_EXERCISE TEXT_
Praxis is the company behind the Digital 395 middle mile fiber project, which runs north to south through the project area. It was one of two companies that submitted plausible responses to the request for proposal Inyo County floated last year. Responsibility for putting the funding together, and then building and running the system would fall to Praxis, but not ownership or end user service. According to the RFP

It is required that the network be an Open Access network. At the time of this request the County expects a three-layer model: the County will own the infrastructure; the selected respondent will manage, operate, and maintain the network; and services will be provided by third-party retailers.

There’s just under 8,000 homes in Inyo. All but a relative handful are in the project area, with the town of Bishop accounting for about two-thirds.

The RFP left the problem of paying for the system up to the bidder…

The County is aware of potential funding from sources such as the National Telecommunications and Information Administration (NTIA), the USDA (United States Department of Agriculture), the venture capital fund Govtech, the California Public Utilities Commission (CPUC), the iBank, locally issued bonds and crowd-sourcing such as that facilitated though various frameworks (funded.com, croudfunded.com, indiegogo.com, etc.) and other sources.

The County anticipates that respondents will have experience developing business cases as well as identifying and securing funding for projects of similar constitution. The County expects that the selected respondent will work with the County to articulate business cases and identify and secure funding whether from the County, the respondent, or a combination thereof.

Shults didn’t give any details about the funding or the business model under discussion. The contract hasn’t been finalised, so that’s to be expected. Praxis has come through on long shot proposals before: Digital 395 was nearly completely paid for by grants, about $80 million from the federal stimulus program and about $30 million from the California Advanced Services Fund.

_DATA SECTION_
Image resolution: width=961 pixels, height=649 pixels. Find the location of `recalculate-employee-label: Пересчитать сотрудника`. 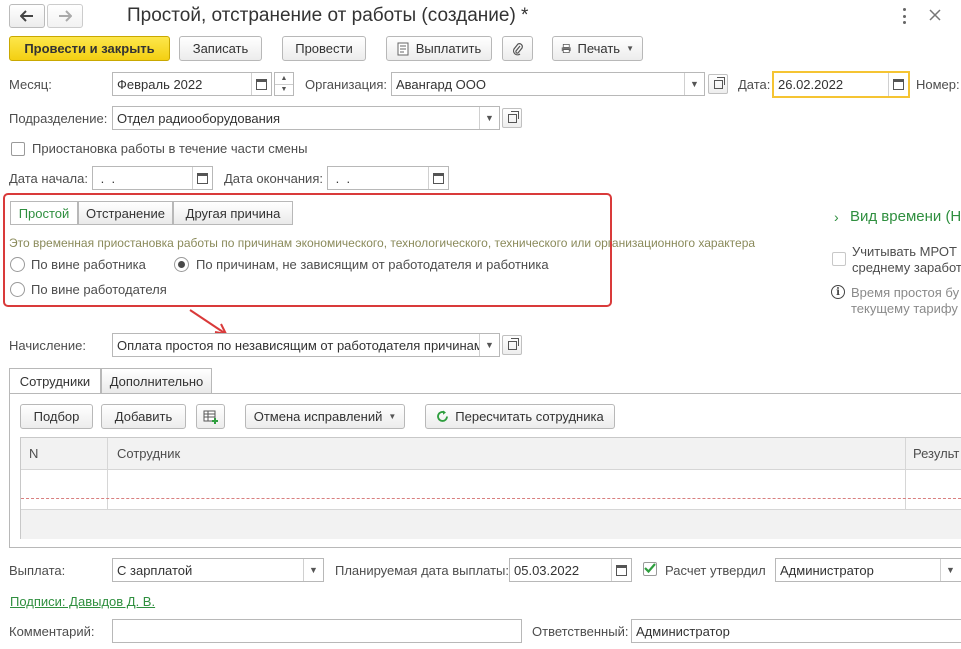

recalculate-employee-label: Пересчитать сотрудника is located at coordinates (530, 416).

_WORK REQUIRED_
From the text about Inyo County's fiber network, reproduce word for word the passage starting at "Shults didn’t give" and ending at "Advanced Services Fund.".

_EXERCISE RESULT_
Shults didn’t give any details about the funding or the business model under discussion. The contract hasn’t been finalised, so that’s to be expected. Praxis has come through on long shot proposals before: Digital 395 was nearly completely paid for by grants, about $80 million from the federal stimulus program and about $30 million from the California Advanced Services Fund.